> **Work instruction**: Transcribe the data. Leave out nothing.

> **Records supplied**:
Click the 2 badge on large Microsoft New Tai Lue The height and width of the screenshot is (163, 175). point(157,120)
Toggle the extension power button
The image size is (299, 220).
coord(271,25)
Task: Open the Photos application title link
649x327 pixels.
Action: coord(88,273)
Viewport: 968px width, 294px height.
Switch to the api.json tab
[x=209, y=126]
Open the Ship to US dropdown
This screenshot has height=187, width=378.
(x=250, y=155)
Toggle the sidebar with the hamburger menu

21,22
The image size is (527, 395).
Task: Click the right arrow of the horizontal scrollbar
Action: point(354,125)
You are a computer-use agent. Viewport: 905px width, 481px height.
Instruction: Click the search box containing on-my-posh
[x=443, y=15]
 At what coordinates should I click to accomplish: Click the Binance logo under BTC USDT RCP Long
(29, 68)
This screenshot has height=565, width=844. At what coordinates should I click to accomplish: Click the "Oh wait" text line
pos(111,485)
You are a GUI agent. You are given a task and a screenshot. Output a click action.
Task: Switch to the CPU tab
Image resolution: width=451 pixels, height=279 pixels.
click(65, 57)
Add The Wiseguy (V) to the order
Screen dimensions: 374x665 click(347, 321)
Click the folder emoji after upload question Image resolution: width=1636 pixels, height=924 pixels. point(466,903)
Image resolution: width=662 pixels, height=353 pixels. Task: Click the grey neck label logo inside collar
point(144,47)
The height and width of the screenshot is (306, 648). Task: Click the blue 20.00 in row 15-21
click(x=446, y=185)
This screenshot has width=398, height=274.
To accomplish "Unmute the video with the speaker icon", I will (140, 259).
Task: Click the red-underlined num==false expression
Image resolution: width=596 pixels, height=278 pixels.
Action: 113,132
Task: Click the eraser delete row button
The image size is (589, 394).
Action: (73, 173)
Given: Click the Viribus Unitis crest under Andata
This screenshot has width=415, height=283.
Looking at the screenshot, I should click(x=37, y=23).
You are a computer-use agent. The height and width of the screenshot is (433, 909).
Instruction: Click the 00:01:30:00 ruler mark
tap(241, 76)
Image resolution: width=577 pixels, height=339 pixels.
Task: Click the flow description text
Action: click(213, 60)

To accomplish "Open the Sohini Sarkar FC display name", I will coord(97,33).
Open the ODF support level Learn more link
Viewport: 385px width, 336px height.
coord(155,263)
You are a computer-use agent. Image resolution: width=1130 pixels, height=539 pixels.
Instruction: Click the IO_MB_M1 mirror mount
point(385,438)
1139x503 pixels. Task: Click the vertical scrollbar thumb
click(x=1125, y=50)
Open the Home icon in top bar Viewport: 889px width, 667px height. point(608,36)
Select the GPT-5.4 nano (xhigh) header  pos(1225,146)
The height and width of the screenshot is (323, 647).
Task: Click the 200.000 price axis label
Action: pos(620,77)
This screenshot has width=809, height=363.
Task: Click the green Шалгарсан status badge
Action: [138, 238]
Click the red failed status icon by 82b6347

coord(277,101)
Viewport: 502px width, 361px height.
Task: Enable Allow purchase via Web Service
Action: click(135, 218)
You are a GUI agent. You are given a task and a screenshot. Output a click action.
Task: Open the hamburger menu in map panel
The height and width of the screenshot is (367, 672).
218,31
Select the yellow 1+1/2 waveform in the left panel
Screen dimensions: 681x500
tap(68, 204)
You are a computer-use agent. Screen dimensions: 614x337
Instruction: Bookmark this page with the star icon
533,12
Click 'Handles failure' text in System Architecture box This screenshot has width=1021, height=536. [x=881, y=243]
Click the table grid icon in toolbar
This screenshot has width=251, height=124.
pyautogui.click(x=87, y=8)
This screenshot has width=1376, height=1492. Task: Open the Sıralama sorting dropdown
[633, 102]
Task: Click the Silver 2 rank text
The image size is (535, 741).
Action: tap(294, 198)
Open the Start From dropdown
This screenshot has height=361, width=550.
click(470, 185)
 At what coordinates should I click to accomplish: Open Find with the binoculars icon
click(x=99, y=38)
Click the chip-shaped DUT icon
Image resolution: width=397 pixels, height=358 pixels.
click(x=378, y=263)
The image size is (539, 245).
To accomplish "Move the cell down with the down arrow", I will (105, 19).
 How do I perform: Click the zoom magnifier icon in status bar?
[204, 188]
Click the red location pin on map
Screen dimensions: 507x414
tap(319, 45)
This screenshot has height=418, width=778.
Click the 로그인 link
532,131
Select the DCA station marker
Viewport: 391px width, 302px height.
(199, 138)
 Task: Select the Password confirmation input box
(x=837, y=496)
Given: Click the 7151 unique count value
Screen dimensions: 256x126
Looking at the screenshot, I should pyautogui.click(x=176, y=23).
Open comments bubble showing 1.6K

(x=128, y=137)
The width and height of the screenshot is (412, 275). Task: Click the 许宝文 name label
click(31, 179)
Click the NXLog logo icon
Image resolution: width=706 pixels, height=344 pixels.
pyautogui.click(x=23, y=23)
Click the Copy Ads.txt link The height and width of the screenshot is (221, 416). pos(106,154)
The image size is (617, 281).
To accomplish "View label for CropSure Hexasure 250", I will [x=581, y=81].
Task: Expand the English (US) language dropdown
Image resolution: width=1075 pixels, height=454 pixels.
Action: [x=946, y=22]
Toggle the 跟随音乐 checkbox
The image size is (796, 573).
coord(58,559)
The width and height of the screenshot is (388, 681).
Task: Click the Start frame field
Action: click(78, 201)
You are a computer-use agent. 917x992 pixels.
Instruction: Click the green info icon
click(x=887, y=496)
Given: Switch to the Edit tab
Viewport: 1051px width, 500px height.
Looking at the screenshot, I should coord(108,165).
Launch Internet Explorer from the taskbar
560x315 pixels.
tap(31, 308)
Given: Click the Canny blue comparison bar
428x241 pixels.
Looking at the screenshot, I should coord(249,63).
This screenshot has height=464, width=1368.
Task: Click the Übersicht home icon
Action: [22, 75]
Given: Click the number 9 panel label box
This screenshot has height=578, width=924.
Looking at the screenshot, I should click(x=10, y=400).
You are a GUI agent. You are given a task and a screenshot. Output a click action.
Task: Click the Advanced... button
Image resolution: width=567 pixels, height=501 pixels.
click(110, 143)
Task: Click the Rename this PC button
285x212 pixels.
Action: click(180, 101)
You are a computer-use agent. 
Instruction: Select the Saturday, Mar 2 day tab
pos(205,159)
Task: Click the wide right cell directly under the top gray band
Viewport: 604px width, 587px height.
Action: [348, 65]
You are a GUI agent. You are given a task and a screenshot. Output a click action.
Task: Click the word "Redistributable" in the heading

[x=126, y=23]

> **Solution below**:
Click the 2 badge on large Microsoft New Tai Lue The height and width of the screenshot is (163, 175). point(157,120)
Toggle the extension power button
The image size is (299, 220).
coord(271,25)
Task: Open the Photos application title link
649x327 pixels.
Action: coord(88,273)
Viewport: 968px width, 294px height.
Switch to the api.json tab
[x=209, y=126]
Open the Ship to US dropdown
This screenshot has height=187, width=378.
(x=250, y=155)
Toggle the sidebar with the hamburger menu

21,22
The image size is (527, 395).
Task: Click the right arrow of the horizontal scrollbar
Action: point(354,125)
You are a computer-use agent. Viewport: 905px width, 481px height.
Instruction: Click the search box containing on-my-posh
[x=443, y=15]
 At what coordinates should I click to accomplish: Click the Binance logo under BTC USDT RCP Long
(29, 68)
This screenshot has height=565, width=844. At what coordinates should I click to accomplish: Click the "Oh wait" text line
pos(111,485)
You are a GUI agent. You are given a task and a screenshot. Output a click action.
Task: Switch to the CPU tab
Image resolution: width=451 pixels, height=279 pixels.
click(65, 57)
Add The Wiseguy (V) to the order
Screen dimensions: 374x665 click(347, 321)
Click the folder emoji after upload question Image resolution: width=1636 pixels, height=924 pixels. point(466,903)
Image resolution: width=662 pixels, height=353 pixels. Task: Click the grey neck label logo inside collar
point(144,47)
The height and width of the screenshot is (306, 648). Task: Click the blue 20.00 in row 15-21
click(x=446, y=185)
This screenshot has width=398, height=274.
To accomplish "Unmute the video with the speaker icon", I will (140, 259).
Task: Click the red-underlined num==false expression
Image resolution: width=596 pixels, height=278 pixels.
Action: 113,132
Task: Click the eraser delete row button
The image size is (589, 394).
Action: (73, 173)
Given: Click the Viribus Unitis crest under Andata
This screenshot has width=415, height=283.
Looking at the screenshot, I should click(x=37, y=23).
You are a computer-use agent. The height and width of the screenshot is (433, 909).
Instruction: Click the 00:01:30:00 ruler mark
tap(241, 76)
Image resolution: width=577 pixels, height=339 pixels.
Task: Click the flow description text
Action: click(213, 60)

To accomplish "Open the Sohini Sarkar FC display name", I will coord(97,33).
Open the ODF support level Learn more link
Viewport: 385px width, 336px height.
coord(155,263)
You are a computer-use agent. Image resolution: width=1130 pixels, height=539 pixels.
Instruction: Click the IO_MB_M1 mirror mount
point(385,438)
1139x503 pixels. Task: Click the vertical scrollbar thumb
click(x=1125, y=50)
Open the Home icon in top bar Viewport: 889px width, 667px height. point(608,36)
Select the GPT-5.4 nano (xhigh) header  pos(1225,146)
The height and width of the screenshot is (323, 647).
Task: Click the 200.000 price axis label
Action: pos(620,77)
This screenshot has width=809, height=363.
Task: Click the green Шалгарсан status badge
Action: [138, 238]
Click the red failed status icon by 82b6347

coord(277,101)
Viewport: 502px width, 361px height.
Task: Enable Allow purchase via Web Service
Action: click(135, 218)
You are a GUI agent. You are given a task and a screenshot. Output a click action.
Task: Open the hamburger menu in map panel
The height and width of the screenshot is (367, 672).
218,31
Select the yellow 1+1/2 waveform in the left panel
Screen dimensions: 681x500
tap(68, 204)
You are a computer-use agent. Screen dimensions: 614x337
Instruction: Bookmark this page with the star icon
533,12
Click 'Handles failure' text in System Architecture box This screenshot has width=1021, height=536. [x=881, y=243]
Click the table grid icon in toolbar
This screenshot has width=251, height=124.
pyautogui.click(x=87, y=8)
This screenshot has width=1376, height=1492. Task: Open the Sıralama sorting dropdown
[633, 102]
Task: Click the Silver 2 rank text
The image size is (535, 741).
Action: tap(294, 198)
Open the Start From dropdown
This screenshot has height=361, width=550.
click(470, 185)
 At what coordinates should I click to accomplish: Open Find with the binoculars icon
click(x=99, y=38)
Click the chip-shaped DUT icon
Image resolution: width=397 pixels, height=358 pixels.
click(x=378, y=263)
The image size is (539, 245).
To accomplish "Move the cell down with the down arrow", I will (105, 19).
 How do I perform: Click the zoom magnifier icon in status bar?
[204, 188]
Click the red location pin on map
Screen dimensions: 507x414
tap(319, 45)
This screenshot has height=418, width=778.
Click the 로그인 link
532,131
Select the DCA station marker
Viewport: 391px width, 302px height.
(199, 138)
 Task: Select the Password confirmation input box
(x=837, y=496)
Given: Click the 7151 unique count value
Screen dimensions: 256x126
Looking at the screenshot, I should pyautogui.click(x=176, y=23).
Open comments bubble showing 1.6K

(x=128, y=137)
The width and height of the screenshot is (412, 275). Task: Click the 许宝文 name label
click(31, 179)
Click the NXLog logo icon
Image resolution: width=706 pixels, height=344 pixels.
pyautogui.click(x=23, y=23)
Click the Copy Ads.txt link The height and width of the screenshot is (221, 416). pos(106,154)
The image size is (617, 281).
To accomplish "View label for CropSure Hexasure 250", I will [x=581, y=81].
Task: Expand the English (US) language dropdown
Image resolution: width=1075 pixels, height=454 pixels.
Action: [x=946, y=22]
Toggle the 跟随音乐 checkbox
The image size is (796, 573).
coord(58,559)
The width and height of the screenshot is (388, 681).
Task: Click the Start frame field
Action: click(78, 201)
You are a computer-use agent. 917x992 pixels.
Instruction: Click the green info icon
click(x=887, y=496)
Given: Switch to the Edit tab
Viewport: 1051px width, 500px height.
Looking at the screenshot, I should coord(108,165).
Launch Internet Explorer from the taskbar
560x315 pixels.
tap(31, 308)
Given: Click the Canny blue comparison bar
428x241 pixels.
Looking at the screenshot, I should coord(249,63).
This screenshot has height=464, width=1368.
Task: Click the Übersicht home icon
Action: [22, 75]
Given: Click the number 9 panel label box
This screenshot has height=578, width=924.
Looking at the screenshot, I should click(x=10, y=400).
You are a GUI agent. You are given a task and a screenshot. Output a click action.
Task: Click the Advanced... button
Image resolution: width=567 pixels, height=501 pixels.
click(110, 143)
Task: Click the Rename this PC button
285x212 pixels.
Action: click(180, 101)
You are a computer-use agent. 
Instruction: Select the Saturday, Mar 2 day tab
pos(205,159)
Task: Click the wide right cell directly under the top gray band
Viewport: 604px width, 587px height.
Action: [348, 65]
You are a GUI agent. You are given a task and a screenshot. Output a click action.
Task: Click the word "Redistributable" in the heading

[x=126, y=23]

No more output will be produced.